--- START OF Provided material ---

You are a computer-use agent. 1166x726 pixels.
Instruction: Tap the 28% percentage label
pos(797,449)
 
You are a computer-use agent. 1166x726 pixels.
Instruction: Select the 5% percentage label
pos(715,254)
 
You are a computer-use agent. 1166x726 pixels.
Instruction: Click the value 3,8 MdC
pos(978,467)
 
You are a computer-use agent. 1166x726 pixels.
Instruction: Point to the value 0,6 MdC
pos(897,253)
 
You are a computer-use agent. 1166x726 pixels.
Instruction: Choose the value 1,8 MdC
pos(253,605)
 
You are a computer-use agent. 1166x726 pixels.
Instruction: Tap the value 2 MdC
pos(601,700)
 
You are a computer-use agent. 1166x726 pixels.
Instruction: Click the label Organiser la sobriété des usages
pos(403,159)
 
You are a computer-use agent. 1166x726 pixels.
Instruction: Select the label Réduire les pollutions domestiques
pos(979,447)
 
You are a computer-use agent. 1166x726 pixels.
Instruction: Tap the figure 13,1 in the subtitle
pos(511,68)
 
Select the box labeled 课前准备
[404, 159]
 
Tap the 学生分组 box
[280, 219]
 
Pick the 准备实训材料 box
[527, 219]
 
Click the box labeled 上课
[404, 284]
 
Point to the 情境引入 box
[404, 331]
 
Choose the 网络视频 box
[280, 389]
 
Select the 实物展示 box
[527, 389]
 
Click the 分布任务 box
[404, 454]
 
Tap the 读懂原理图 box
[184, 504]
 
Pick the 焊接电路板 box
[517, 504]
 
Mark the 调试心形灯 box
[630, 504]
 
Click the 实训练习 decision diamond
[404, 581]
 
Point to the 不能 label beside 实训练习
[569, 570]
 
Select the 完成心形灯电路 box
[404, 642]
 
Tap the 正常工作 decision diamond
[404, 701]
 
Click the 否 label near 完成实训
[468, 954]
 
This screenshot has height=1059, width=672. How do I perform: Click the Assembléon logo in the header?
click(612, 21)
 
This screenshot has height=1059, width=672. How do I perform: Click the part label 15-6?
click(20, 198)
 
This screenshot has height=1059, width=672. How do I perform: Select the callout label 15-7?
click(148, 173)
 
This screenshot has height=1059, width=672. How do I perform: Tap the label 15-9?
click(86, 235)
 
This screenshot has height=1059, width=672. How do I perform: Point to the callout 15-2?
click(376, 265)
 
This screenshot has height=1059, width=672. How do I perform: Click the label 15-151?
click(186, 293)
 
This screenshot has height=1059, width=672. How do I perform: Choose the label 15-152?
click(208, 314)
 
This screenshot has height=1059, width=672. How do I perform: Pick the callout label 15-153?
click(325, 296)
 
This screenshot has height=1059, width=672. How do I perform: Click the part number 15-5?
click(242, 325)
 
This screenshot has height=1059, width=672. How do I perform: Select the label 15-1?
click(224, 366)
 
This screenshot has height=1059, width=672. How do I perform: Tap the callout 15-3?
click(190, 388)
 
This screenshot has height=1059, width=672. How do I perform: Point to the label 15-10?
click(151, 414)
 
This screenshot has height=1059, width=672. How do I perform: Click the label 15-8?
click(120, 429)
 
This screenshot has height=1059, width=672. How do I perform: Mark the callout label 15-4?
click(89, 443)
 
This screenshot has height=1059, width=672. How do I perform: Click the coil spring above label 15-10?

--- END OF Provided material ---

→ The problem:
Output each line of the listing as one string in a JSON list, skipping blank lines.

→ Final answer:
[
  "You are a computer-use agent. 1166x726 pixels.",
  "Instruction: Tap the 28% percentage label",
  "pos(797,449)",
  "You are a computer-use agent. 1166x726 pixels.",
  "Instruction: Select the 5% percentage label",
  "pos(715,254)",
  "You are a computer-use agent. 1166x726 pixels.",
  "Instruction: Click the value 3,8 MdC",
  "pos(978,467)",
  "You are a computer-use agent. 1166x726 pixels.",
  "Instruction: Point to the value 0,6 MdC",
  "pos(897,253)",
  "You are a computer-use agent. 1166x726 pixels.",
  "Instruction: Choose the value 1,8 MdC",
  "pos(253,605)",
  "You are a computer-use agent. 1166x726 pixels.",
  "Instruction: Tap the value 2 MdC",
  "pos(601,700)",
  "You are a computer-use agent. 1166x726 pixels.",
  "Instruction: Click the label Organiser la sobriété des usages",
  "pos(403,159)",
  "You are a computer-use agent. 1166x726 pixels.",
  "Instruction: Select the label Réduire les pollutions domestiques",
  "pos(979,447)",
  "You are a computer-use agent. 1166x726 pixels.",
  "Instruction: Tap the figure 13,1 in the subtitle",
  "pos(511,68)",
  "Select the box labeled 课前准备",
  "[404, 159]",
  "Tap the 学生分组 box",
  "[280, 219]",
  "Pick the 准备实训材料 box",
  "[527, 219]",
  "Click the box labeled 上课",
  "[404, 284]",
  "Point to the 情境引入 box",
  "[404, 331]",
  "Choose the 网络视频 box",
  "[280, 389]",
  "Select the 实物展示 box",
  "[527, 389]",
  "Click the 分布任务 box",
  "[404, 454]",
  "Tap the 读懂原理图 box",
  "[184, 504]",
  "Pick the 焊接电路板 box",
  "[517, 504]",
  "Mark the 调试心形灯 box",
  "[630, 504]",
  "Click the 实训练习 decision diamond",
  "[404, 581]",
  "Point to the 不能 label beside 实训练习",
  "[569, 570]",
  "Select the 完成心形灯电路 box",
  "[404, 642]",
  "Tap the 正常工作 decision diamond",
  "[404, 701]",
  "Click the 否 label near 完成实训",
  "[468, 954]",
  "This screenshot has height=1059, width=672. How do I perform: Click the Assembléon logo in the header?",
  "click(612, 21)",
  "This screenshot has height=1059, width=672. How do I perform: Click the part label 15-6?",
  "click(20, 198)",
  "This screenshot has height=1059, width=672. How do I perform: Select the callout label 15-7?",
  "click(148, 173)",
  "This screenshot has height=1059, width=672. How do I perform: Tap the label 15-9?",
  "click(86, 235)",
  "This screenshot has height=1059, width=672. How do I perform: Point to the callout 15-2?",
  "click(376, 265)",
  "This screenshot has height=1059, width=672. How do I perform: Click the label 15-151?",
  "click(186, 293)",
  "This screenshot has height=1059, width=672. How do I perform: Choose the label 15-152?",
  "click(208, 314)",
  "This screenshot has height=1059, width=672. How do I perform: Pick the callout label 15-153?",
  "click(325, 296)",
  "This screenshot has height=1059, width=672. How do I perform: Click the part number 15-5?",
  "click(242, 325)",
  "This screenshot has height=1059, width=672. How do I perform: Select the label 15-1?",
  "click(224, 366)",
  "This screenshot has height=1059, width=672. How do I perform: Tap the callout 15-3?",
  "click(190, 388)",
  "This screenshot has height=1059, width=672. How do I perform: Point to the label 15-10?",
  "click(151, 414)",
  "This screenshot has height=1059, width=672. How do I perform: Click the label 15-8?",
  "click(120, 429)",
  "This screenshot has height=1059, width=672. How do I perform: Mark the callout label 15-4?",
  "click(89, 443)",
  "This screenshot has height=1059, width=672. How do I perform: Click the coil spring above label 15-10?"
]